Complexation of Eu, Tb, and Dy with Standard Organic Matter Using Fluorescence Quenching: pH Dependence

The complexation behavior of three types of organic matter from the International Humic Substances Society standards and Reference materials was investigated with Eu3+, Tb3+, and Dy3+ ions under different pH conditions. These elements were selected as representative trivalent lanthanides of environmental concern due to their increasing occurrence in aquatic systems from technological waste. Experiments were conducted at pH values of 4, 5, and 6, with a constant ionic strength of 0.01 M NaClO4. Using fluorescence quenching combined with PARAFAC statistical analysis, the apparent stability constants (KML) and the concentrations of complexing sites ([L]0) were determined within a 1L:1M discrete model framework.
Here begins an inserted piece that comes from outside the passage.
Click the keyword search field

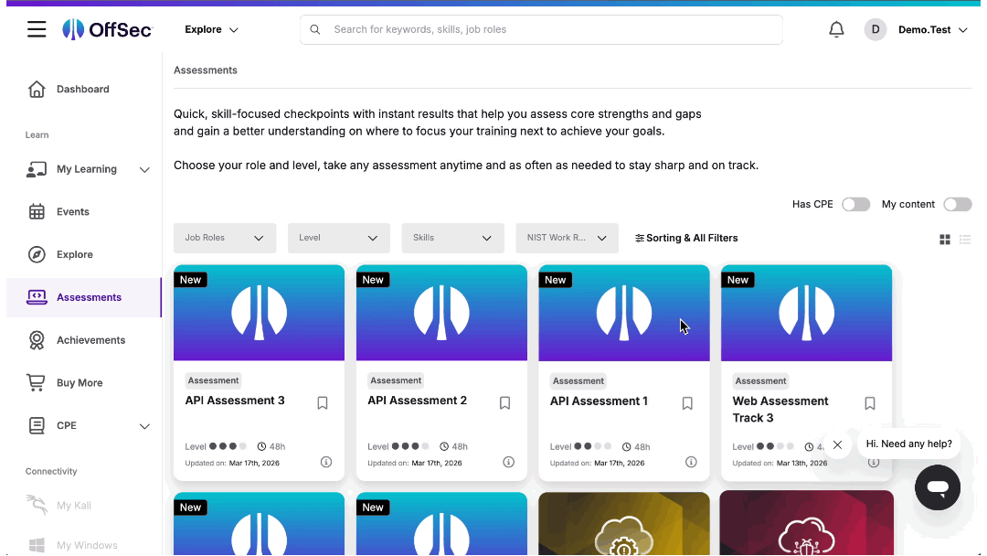point(548,29)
Both KML and [L]0 increased significantly with pH, regardless of ligand type or metal ion. Tb3+ exhibited the highest affinity, followed by Eu3+ and Dy3+, with binding behavior modulated by pH and ligand structure. Suwannee River humic acid displayed the strongest complexation (4.03 > Log KM‑SRHA –8 ≤ Log[L]0 ≤ 2.14.10–5 mol L–1 for 6.62 mg L–1 of matter), forming particularly stable complexes. These findings highlight the critical role of pH and DOM in controlling the speciation and mobility of technology-critical elements, providing valuable insights for predictive modeling and environmental management strategies.